# Tuning Diamond Outlaw



## geef64 (Feb 23, 2011)

I have a 2011 Diamond Outlaw 60# with extreme archery raptor sight. QAD rest. I am using Beman ICS hunter arrows (340, 9.3gpi, 100gr points, at 29.5 in). This is my issue. The arrows seem like they dive for the ground really bad, i have finally started to see some marking on the rest where it may be making contact with the the rest after it drops. And it seems like the arrow has a slight downwards angle to it when knocked, it sits maybe 1/16th in lower on front berger hole than back.. Any ideas on what might be needed to get it shooting flatter 

Sent from my SAMSUNG-SGH-I727 using Tapatalk 2


----------



## Huntinsker (Feb 9, 2012)

What QAD rest? Is it the Hunter or one with Lock Down technology?

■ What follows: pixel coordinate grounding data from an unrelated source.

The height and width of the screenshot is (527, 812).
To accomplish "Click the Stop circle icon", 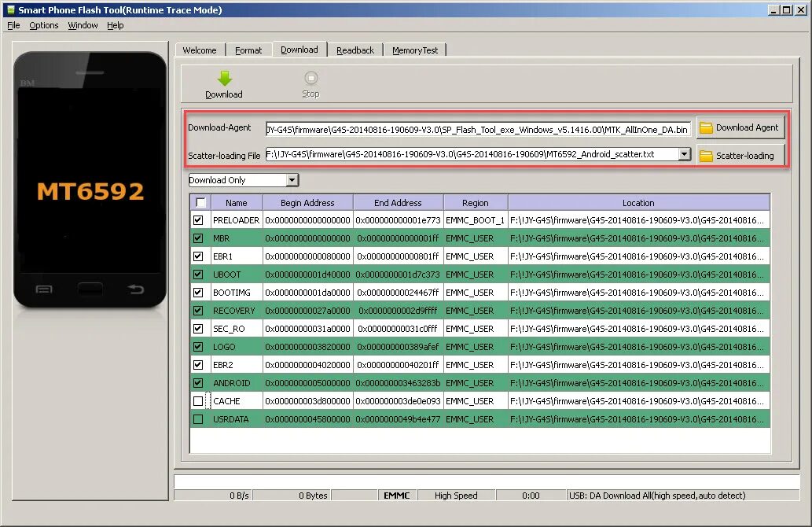I will pos(310,78).
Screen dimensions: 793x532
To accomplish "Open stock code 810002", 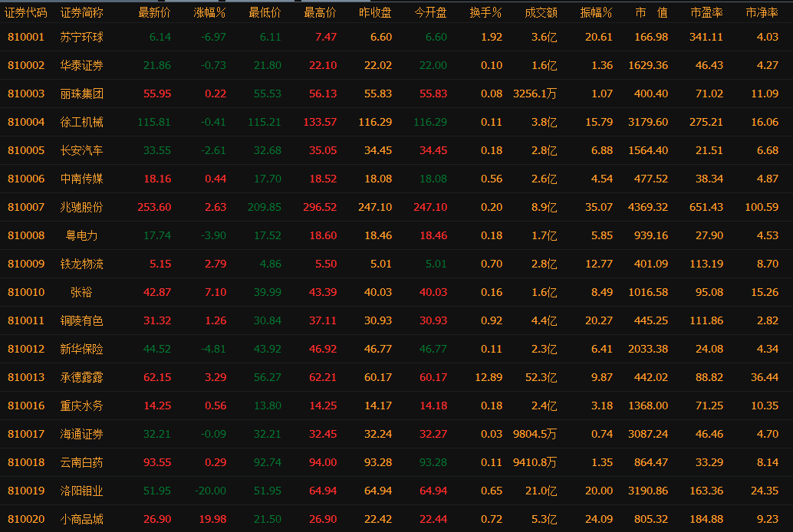I will pyautogui.click(x=26, y=65).
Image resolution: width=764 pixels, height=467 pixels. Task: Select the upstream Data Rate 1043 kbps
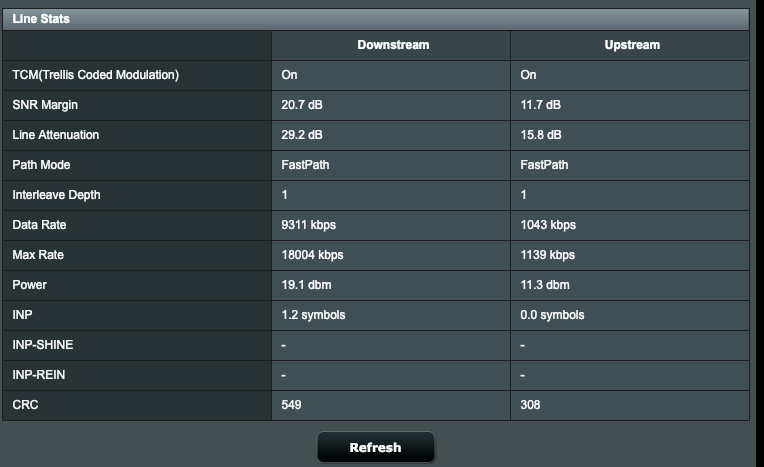(548, 225)
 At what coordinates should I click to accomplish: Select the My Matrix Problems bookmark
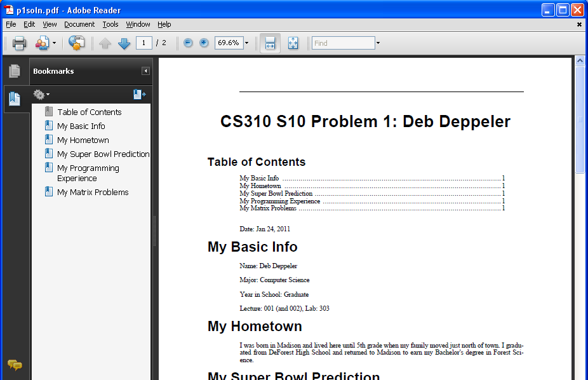click(92, 192)

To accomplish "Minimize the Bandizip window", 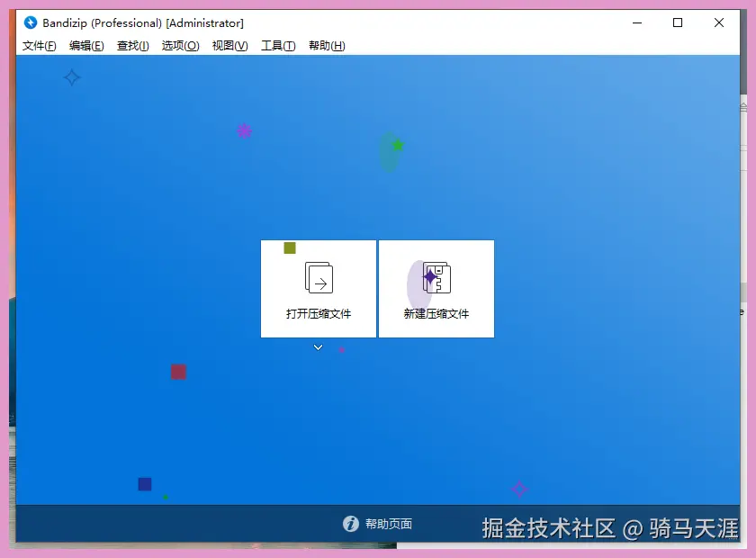I will (637, 23).
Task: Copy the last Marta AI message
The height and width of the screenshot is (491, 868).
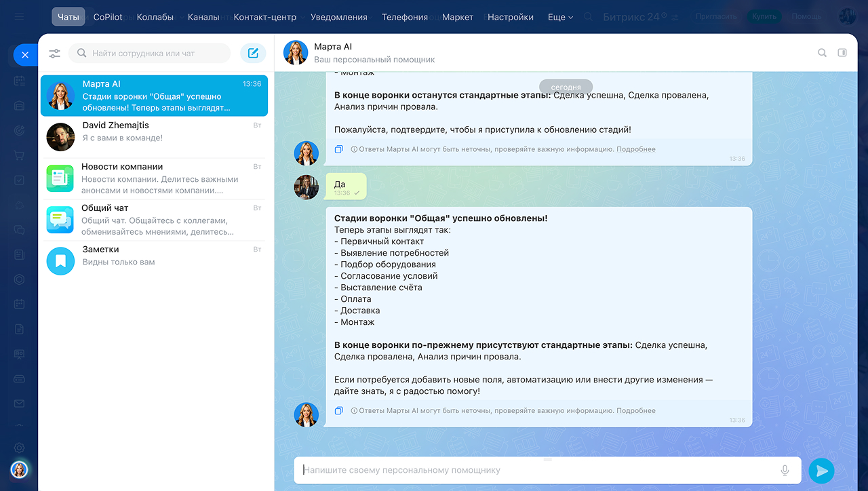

Assuming that your rest is installed properly, with the last inch of draw length pulling the rest to full upright position and the rest not contacting the shelf, you shouldn't have any problem with the rest. I have a QAD HDX on my Anarchy and have no problem with fletching contact. If you are "nock high" and hitting the capture arm on the rest, try moving the nock point down 1/16th of an inch and see if that helps. Also, you shouldn't have to, but you may want to try tuning your nock so that you give yourself maximum fletching clearance. If your rest is contacting the shelf, move that up 1/16th of an inch and see if that doesn't fix the problem. That may be the easiest thing to try before messing with your nock point. If you could post pics of the rest position when an arrow is loaded as well as without an arrow, it may be easier to help you.


----------